The machine learning approaches that astronomers use to detect transient images in the Universe could be the breakthrough needed for neuroscience, but it can also advance our knowledge of machine intelligence. While machine learning has mastered tasks related to identifying patterns, it struggles, much like humans, with the unknown.
“This project could transform the way machines learn.”
Durand and Gagné are employing both traditional and nontraditional approaches, including convolutional neural networks, a deep learning network that is useful for identifying patterns and eliminating irrelevant data; and generative adversarial networks (GANs), a framework in which two algorithms play against each other with the goal of “winning” while gathering important insights about their task, improving their performance without explicit guidance.

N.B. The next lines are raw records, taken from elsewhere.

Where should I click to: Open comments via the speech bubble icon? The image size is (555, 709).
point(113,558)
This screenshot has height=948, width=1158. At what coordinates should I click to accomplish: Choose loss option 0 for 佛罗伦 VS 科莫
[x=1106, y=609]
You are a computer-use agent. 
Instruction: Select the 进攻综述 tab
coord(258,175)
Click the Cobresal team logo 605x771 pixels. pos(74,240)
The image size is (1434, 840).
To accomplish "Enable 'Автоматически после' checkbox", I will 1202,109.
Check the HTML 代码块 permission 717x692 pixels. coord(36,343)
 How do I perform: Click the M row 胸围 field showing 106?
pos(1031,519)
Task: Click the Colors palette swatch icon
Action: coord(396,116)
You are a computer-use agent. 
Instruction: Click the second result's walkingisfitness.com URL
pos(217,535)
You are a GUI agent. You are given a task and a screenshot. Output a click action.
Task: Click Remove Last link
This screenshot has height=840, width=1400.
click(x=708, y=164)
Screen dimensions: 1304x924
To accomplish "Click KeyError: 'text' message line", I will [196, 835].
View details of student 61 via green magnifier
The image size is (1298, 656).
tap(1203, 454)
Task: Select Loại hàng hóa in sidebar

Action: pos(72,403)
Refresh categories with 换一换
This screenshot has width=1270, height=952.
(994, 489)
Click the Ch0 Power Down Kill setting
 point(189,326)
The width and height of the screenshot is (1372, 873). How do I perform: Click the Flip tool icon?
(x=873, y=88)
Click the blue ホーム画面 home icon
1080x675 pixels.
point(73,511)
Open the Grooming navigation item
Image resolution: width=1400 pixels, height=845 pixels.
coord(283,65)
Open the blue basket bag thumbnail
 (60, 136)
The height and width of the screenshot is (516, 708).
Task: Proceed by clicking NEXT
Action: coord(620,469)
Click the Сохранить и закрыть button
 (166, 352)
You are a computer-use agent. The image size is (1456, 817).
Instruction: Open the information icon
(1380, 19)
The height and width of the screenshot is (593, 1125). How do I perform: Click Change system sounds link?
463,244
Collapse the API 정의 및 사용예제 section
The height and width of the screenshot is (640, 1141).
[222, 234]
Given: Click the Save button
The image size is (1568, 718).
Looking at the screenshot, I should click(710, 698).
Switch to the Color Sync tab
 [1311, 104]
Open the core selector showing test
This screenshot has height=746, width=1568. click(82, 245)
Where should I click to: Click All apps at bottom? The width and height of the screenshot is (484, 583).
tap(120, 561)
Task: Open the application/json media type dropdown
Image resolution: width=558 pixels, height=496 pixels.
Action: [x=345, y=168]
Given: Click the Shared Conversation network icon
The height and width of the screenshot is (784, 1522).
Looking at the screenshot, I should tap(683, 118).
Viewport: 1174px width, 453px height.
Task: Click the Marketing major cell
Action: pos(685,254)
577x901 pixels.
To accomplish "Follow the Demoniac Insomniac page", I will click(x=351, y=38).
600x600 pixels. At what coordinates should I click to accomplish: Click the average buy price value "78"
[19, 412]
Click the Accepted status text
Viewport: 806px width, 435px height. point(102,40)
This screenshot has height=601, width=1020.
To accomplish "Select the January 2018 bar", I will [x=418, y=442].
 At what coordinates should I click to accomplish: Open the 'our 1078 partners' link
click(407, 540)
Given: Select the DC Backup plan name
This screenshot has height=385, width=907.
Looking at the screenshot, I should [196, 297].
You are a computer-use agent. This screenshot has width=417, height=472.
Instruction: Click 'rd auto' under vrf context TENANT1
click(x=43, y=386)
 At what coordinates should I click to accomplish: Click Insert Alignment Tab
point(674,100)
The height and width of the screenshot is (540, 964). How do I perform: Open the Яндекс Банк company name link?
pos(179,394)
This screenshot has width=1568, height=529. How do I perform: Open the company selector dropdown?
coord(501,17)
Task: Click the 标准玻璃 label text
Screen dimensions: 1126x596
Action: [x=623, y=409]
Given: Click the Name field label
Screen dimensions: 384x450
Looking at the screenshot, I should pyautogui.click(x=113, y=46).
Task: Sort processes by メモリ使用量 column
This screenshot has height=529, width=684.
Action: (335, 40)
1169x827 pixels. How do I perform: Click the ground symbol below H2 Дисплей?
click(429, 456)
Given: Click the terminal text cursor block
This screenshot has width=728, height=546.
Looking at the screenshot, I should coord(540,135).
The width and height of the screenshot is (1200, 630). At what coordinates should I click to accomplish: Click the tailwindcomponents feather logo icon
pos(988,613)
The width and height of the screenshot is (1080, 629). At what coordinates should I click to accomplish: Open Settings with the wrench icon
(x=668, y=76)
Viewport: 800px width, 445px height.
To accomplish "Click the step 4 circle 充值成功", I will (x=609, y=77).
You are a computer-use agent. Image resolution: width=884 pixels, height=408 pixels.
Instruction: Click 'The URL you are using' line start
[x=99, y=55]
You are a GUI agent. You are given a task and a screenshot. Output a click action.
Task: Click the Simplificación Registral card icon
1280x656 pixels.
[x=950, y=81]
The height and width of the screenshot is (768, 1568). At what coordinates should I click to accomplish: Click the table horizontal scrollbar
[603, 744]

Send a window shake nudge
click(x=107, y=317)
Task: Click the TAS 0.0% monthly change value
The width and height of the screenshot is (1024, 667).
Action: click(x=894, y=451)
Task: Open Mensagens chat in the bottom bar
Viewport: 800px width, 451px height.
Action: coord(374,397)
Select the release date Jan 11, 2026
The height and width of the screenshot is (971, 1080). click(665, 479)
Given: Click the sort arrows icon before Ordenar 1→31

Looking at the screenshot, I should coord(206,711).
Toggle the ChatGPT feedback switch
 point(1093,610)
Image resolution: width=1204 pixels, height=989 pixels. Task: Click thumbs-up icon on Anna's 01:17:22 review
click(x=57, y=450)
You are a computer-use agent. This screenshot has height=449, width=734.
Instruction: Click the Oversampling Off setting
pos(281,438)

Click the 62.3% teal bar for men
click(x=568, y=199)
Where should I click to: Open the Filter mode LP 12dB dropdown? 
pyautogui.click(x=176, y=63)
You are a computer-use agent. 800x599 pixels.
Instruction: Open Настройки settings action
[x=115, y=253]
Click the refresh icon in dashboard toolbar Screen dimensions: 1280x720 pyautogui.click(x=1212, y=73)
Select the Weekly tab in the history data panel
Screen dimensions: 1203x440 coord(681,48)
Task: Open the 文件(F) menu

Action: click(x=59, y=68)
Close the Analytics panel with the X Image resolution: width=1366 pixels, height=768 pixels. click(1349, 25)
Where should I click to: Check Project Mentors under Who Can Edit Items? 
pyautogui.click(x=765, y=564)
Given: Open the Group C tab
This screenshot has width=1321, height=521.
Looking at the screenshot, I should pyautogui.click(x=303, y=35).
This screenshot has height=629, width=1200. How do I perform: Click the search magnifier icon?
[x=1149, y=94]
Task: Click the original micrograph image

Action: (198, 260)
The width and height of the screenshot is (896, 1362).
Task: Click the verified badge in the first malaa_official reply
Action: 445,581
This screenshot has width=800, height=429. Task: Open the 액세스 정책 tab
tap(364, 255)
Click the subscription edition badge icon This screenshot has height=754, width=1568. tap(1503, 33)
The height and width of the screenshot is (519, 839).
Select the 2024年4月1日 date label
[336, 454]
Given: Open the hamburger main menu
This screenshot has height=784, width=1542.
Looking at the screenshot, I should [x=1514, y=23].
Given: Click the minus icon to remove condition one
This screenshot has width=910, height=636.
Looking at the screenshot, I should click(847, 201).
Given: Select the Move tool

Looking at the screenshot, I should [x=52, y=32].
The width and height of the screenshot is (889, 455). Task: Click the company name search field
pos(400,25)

“This project could transform the way machines learn,” says Durand, an assistant professor in computer science and software engineering at Université Laval. “The more we look at how objects behave across different images, rather than looking only at one fixed image, provides a lot of insight and information. It’s common in both neuroscience and astrophysics, but less common for machine learning researchers who are working in computer vision, where many tasks rely on a single image.
“If we can get algorithms to extract concepts without much knowledge of their environment, it will bring artificial intelligence much closer to human intelligence,” says Durand. “There is so much we can do just in fundamental neuroscience to understand how the brain works by looking at anomalies. This project has the potential to not only advance our understanding of neurodegenerative disease in general, but to address molecular mechanisms in the brain,” says Lavoie-Cardinal.
For Hložek, it represents an opportunity to perfect the algorithms used for detecting fast bursts in the sky and reduce the false detection rate.
“What we’ve learned so far is that while we’re helping advance biological methods, they’re actually informing our decisions around imaging in astronomy, which I didn’t expect,” says Hložek.